Closed by  Allan McRae (Allan)
Friday, 10 August 2012, 04:55 GMT
Reason for closing:  Implemented
Additional comments about closing:  https://projects.archlinux.org/pacman.gi t/commit/?id=024bc44a
Comment by Xavier (shining) - Tuesday, 14 August 2007, 23:08 GMT Comment by Devin J. Pohly (djpohly) - Wednesday, 15 August 2007, 15:38 GMT
Not until about an hour after I filed this...

I still feel like the current way of doing repo builds is a bit of a hack. Downloading the source doesn't seem like it should be a responsibility of the build() function, and I always found that confusing when trying to use the makepkg -o and -e options to create a custom build. For example, unless you modified the PKGBUILD, you couldn't get makepkg (or, from a brief perusal, versionpkg) to download the sources /and/ the repository without building a package, even though this is what I'd expect makepkg -o to do. It also seems kludgy to put the VCS package in the makedepends array if it's not really required for the build itself.

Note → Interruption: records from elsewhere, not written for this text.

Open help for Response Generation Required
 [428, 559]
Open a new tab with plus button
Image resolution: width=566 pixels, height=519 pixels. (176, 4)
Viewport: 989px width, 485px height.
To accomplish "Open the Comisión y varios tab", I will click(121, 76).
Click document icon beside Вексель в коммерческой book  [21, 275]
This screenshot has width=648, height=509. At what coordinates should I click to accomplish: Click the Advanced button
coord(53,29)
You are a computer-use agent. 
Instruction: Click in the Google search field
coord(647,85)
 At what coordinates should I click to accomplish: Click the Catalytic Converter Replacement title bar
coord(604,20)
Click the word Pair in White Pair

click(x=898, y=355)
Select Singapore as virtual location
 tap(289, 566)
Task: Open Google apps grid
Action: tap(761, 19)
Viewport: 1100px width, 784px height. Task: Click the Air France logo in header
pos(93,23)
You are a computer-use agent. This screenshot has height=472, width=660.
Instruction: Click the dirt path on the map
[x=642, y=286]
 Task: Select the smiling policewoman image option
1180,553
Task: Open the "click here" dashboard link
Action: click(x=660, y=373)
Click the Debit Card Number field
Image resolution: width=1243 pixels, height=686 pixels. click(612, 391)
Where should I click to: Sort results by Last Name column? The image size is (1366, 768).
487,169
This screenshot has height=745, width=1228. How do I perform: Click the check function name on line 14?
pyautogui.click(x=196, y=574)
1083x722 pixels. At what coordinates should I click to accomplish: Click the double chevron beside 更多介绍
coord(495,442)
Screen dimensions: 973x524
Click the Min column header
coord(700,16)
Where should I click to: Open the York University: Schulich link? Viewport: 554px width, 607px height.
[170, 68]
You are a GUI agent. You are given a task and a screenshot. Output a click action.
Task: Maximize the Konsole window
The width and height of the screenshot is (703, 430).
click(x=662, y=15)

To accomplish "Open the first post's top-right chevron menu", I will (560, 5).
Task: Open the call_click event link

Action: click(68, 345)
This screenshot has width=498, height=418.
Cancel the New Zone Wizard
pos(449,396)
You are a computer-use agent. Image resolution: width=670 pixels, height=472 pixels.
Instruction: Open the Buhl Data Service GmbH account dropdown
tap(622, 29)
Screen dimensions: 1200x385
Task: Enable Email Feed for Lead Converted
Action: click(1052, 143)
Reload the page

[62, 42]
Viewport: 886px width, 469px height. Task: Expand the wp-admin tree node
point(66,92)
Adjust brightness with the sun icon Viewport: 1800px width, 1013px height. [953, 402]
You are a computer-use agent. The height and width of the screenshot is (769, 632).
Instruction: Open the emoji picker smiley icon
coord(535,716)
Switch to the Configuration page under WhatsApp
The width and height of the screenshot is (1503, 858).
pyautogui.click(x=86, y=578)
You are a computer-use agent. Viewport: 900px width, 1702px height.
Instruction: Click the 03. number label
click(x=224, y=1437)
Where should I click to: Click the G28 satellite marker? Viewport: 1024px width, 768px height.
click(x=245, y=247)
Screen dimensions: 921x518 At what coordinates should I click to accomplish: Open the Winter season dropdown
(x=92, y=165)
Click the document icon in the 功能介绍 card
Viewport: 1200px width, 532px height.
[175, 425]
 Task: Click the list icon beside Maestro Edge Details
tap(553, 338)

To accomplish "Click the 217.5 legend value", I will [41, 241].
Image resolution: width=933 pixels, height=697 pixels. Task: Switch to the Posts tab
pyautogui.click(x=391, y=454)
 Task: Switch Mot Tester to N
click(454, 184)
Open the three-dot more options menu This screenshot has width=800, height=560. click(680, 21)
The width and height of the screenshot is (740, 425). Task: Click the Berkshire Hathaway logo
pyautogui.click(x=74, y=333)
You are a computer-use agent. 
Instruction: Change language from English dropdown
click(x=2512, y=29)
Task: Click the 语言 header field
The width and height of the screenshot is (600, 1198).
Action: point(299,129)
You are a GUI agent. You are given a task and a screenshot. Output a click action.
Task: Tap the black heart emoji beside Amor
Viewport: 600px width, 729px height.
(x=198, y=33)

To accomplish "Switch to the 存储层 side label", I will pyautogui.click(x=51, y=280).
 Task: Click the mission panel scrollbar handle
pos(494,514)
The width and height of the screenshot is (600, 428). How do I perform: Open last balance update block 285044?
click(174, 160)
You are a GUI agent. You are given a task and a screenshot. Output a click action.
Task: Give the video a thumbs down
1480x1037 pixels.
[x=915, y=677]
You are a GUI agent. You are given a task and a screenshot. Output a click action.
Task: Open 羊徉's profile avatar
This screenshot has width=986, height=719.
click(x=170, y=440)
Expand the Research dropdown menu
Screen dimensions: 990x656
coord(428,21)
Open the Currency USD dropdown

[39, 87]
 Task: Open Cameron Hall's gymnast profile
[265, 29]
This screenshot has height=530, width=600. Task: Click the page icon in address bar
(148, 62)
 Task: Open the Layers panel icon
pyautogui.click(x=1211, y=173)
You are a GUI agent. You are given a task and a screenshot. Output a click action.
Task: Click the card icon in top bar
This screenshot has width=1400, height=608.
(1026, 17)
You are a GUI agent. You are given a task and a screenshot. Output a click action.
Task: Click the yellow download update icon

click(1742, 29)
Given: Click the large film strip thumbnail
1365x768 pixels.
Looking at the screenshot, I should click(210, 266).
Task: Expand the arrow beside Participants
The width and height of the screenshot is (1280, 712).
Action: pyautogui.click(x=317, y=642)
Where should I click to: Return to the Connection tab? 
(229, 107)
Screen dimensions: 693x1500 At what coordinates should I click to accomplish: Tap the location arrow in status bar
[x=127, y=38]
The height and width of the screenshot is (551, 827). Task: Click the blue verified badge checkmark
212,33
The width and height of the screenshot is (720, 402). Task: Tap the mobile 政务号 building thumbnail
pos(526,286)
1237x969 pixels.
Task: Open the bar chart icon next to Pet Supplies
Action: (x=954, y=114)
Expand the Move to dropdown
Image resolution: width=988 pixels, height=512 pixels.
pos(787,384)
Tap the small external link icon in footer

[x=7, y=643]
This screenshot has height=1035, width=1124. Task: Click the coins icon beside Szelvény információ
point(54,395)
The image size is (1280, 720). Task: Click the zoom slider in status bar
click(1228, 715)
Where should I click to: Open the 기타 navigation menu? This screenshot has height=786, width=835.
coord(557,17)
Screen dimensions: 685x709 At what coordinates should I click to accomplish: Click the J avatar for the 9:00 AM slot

In addition, if the checkout process is handled by makepkg and not build(), it would be much easier to standardize how it is done, a la the wikipage linked above. Not to mention it would just be a really slick feature. :)
Comment by Dan McGee (toofishes) - Thursday, 23 August 2007, 18:06 GMT
Maybe we could do this by way of a new function called source() or some business. If it existed, makepkg would skip all its usual source downloading techniques and use it instead?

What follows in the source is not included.